__THE REQUEST__
Please render all the material below as a numbered list, leaving out any blank lines.

__ENTRIES__

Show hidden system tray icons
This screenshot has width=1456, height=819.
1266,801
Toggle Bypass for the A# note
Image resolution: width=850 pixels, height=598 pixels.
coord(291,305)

__RESULT OF THE EXERCISE__
1. Show hidden system tray icons
2. This screenshot has width=1456, height=819.
3. 1266,801
4. Toggle Bypass for the A# note
5. Image resolution: width=850 pixels, height=598 pixels.
6. coord(291,305)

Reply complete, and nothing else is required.